“I don’t have a Facebook or Twitter account. I can’t think of anything I’d rather do less than have to continuously share details of my life,” Scarlett Johansson said in 2011. At that point in time, Instagram was barely a year old and the tidal wave of internet oversharing had yet to crest. This was long before we realized that there was an audience for pictures of our avocado toast. Now, almost a decade later, the actor’s comments seem eerily prophetic. She was calling it: In a world of personal-information overload and fetishistic oversharing, the classiest thing you can do is keep your life under lock and key.

Think about how much information we now regularly give away about ourselves. Once upon a time, our colleagues’ lives outside work were largely mysterious; certainly, those of our CEOs and leaders remained shrouded in secrecy. Celebrities, too, were unreachable, unknowable beings onto whom we projected our idealized versions of who they may be. Now? You can watch your boss TikTok their way through Cyndi Lauper’s “Girls Just Want to Have Fun” and see inside your favourite celebrity’s house.

But as the world gives away its most private thoughts and moments with abandon, a new stealth luxury is emerging—one that few can lay real claim to: privacy. As Phoebe Philo told a journalist in 2013: “The chicest thing is when you don’t exist on Google. God, I would love to be that person!”

Request:
Reproduce the part of the passage on privacy from "Think about how" to "favourite celebrity’s house." word for word. The data that comes next was taken from a different source than the passage on privacy.

Entries:
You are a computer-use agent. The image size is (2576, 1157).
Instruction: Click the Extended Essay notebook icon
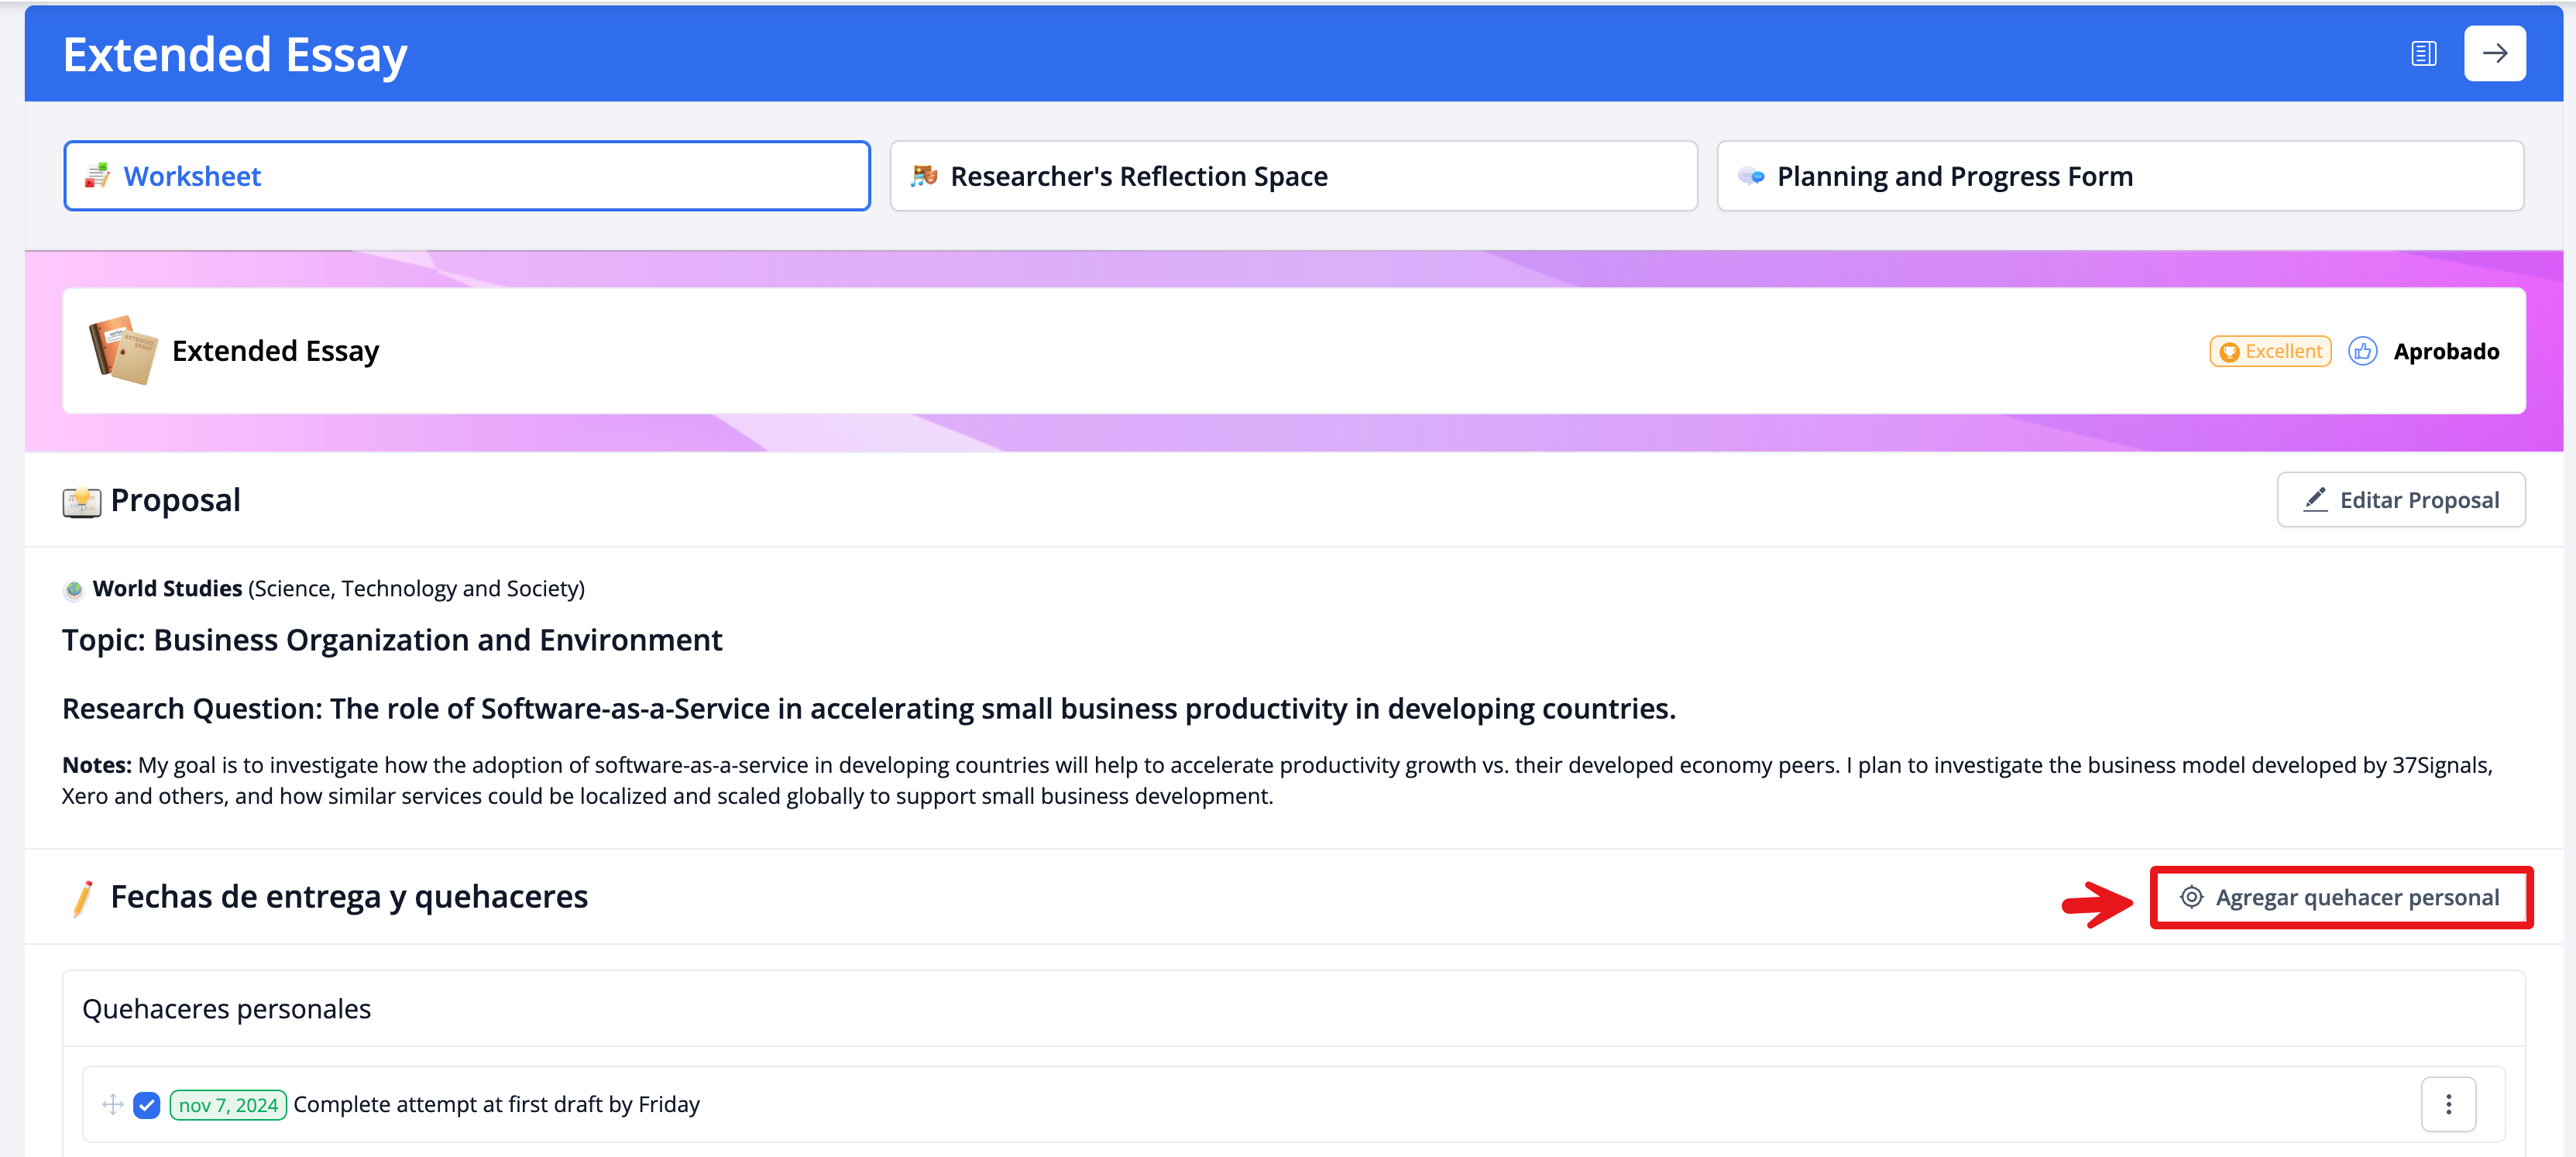point(123,351)
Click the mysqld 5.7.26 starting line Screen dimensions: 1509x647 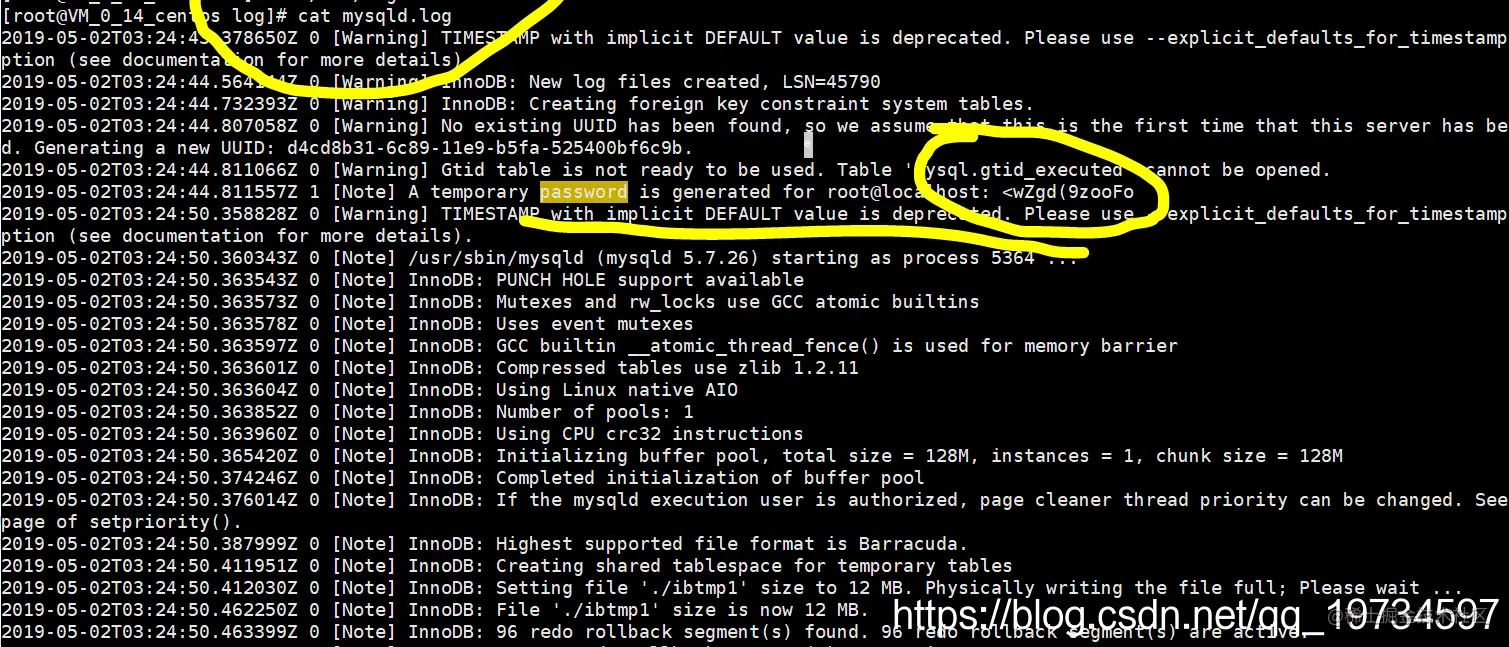pos(539,258)
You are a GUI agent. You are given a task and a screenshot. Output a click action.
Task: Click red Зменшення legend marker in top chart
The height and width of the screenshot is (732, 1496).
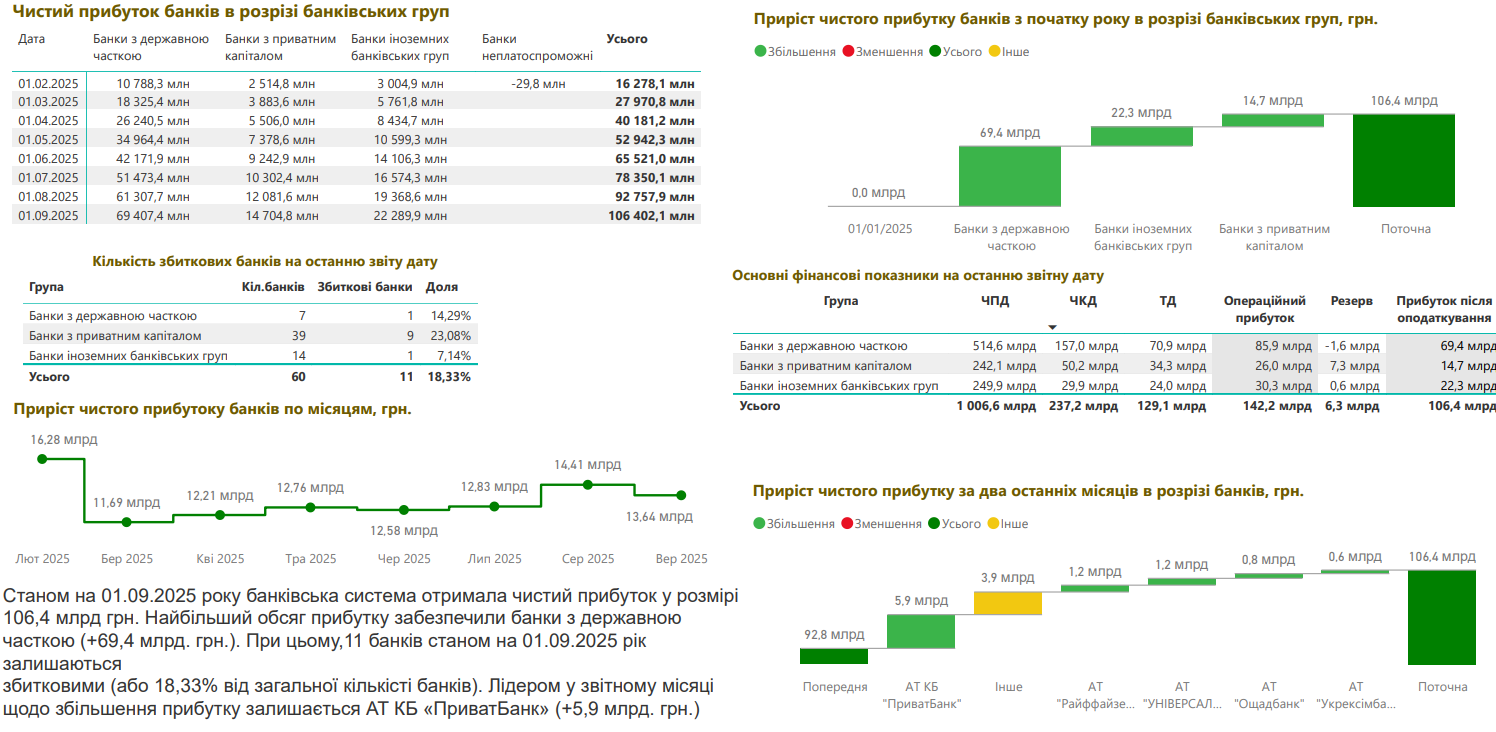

Worked solution:
Think about how much information we now regularly give away about ourselves. Once upon a time, our colleagues’ lives outside work were largely mysterious; certainly, those of our CEOs and leaders remained shrouded in secrecy. Celebrities, too, were unreachable, unknowable beings onto whom we projected our idealized versions of who they may be. Now? You can watch your boss TikTok their way through Cyndi Lauper’s “Girls Just Want to Have Fun” and see inside your favourite celebrity’s house.